### Input material
════════════════════

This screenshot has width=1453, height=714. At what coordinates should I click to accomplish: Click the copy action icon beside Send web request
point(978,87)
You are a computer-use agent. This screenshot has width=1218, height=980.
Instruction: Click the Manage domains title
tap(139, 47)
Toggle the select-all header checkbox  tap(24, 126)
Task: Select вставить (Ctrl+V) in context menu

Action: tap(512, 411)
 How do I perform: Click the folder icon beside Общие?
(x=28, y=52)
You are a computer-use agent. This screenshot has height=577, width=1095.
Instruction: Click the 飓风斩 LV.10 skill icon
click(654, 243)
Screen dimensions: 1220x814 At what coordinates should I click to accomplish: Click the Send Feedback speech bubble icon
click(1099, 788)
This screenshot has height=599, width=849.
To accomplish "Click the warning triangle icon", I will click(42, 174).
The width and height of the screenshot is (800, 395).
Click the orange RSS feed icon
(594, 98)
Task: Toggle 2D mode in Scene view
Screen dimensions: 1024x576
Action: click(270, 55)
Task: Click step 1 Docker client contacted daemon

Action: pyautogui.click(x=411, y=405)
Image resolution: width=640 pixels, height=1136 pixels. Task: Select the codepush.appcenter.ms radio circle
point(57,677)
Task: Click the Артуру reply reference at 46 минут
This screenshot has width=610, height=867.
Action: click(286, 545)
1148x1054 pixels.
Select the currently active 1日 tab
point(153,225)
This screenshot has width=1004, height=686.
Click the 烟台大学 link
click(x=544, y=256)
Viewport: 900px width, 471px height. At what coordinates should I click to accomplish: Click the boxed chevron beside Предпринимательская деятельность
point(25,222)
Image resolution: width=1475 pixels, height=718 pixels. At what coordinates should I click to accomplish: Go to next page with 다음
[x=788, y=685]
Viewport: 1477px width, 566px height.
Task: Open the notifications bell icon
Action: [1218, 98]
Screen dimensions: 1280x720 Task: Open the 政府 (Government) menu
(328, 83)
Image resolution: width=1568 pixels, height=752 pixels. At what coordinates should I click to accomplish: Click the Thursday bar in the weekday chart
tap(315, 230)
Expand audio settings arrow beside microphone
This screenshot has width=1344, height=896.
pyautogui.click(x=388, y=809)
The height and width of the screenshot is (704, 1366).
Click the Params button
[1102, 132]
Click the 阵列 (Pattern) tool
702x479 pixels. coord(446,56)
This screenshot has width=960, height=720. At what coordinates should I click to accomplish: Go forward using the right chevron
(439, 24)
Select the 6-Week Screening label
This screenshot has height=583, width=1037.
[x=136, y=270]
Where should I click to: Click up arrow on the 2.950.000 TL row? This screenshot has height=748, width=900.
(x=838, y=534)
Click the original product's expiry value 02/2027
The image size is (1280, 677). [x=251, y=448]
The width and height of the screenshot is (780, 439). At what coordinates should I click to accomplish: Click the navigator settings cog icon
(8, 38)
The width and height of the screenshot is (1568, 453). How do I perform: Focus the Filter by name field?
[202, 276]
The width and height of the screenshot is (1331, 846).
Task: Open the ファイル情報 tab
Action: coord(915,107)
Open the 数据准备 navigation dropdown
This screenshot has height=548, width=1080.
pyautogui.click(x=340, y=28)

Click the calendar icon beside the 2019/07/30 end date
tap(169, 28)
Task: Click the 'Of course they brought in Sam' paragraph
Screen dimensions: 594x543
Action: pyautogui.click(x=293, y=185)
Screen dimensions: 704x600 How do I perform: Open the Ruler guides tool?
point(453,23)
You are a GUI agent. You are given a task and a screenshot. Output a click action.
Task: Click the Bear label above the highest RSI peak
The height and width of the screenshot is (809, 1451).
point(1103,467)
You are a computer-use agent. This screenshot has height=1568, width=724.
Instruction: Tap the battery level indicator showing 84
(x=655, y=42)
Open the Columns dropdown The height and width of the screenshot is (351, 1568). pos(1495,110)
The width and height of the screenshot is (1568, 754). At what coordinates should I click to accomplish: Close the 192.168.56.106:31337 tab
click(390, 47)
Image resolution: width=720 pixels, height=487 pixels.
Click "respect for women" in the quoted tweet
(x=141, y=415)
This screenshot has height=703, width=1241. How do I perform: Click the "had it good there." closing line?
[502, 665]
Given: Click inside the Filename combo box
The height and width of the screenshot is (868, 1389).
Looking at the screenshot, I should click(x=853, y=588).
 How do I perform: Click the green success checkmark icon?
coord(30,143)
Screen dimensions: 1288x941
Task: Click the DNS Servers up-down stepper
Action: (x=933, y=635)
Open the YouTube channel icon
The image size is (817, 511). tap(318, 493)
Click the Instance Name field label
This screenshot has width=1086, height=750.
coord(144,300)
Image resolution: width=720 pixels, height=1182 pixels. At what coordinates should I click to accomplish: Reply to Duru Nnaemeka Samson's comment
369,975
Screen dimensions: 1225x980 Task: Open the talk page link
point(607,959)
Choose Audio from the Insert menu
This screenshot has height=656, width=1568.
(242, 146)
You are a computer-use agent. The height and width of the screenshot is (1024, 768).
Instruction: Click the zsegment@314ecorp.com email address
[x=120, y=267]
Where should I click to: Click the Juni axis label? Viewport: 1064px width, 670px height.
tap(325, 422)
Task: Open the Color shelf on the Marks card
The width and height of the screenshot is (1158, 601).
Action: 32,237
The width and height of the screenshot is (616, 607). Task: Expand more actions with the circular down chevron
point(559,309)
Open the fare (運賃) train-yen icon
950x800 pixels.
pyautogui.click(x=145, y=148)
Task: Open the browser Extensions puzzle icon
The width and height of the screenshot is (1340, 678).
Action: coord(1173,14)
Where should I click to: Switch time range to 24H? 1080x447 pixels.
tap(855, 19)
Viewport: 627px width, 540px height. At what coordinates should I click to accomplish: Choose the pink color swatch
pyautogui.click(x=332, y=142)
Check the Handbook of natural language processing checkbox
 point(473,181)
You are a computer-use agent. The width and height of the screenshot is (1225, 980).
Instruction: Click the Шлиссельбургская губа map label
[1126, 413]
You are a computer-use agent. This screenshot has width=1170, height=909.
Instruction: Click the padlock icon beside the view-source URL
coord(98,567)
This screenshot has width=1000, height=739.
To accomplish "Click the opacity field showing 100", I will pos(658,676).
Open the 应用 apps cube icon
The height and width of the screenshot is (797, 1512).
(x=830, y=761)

════════════════════

### What is expected
Only lines with the word "dropdown" belong in the answer; copy each of them from the material above.

### The completed task
Open the 数据准备 navigation dropdown
Open the Columns dropdown The height and width of the screenshot is (351, 1568). pos(1495,110)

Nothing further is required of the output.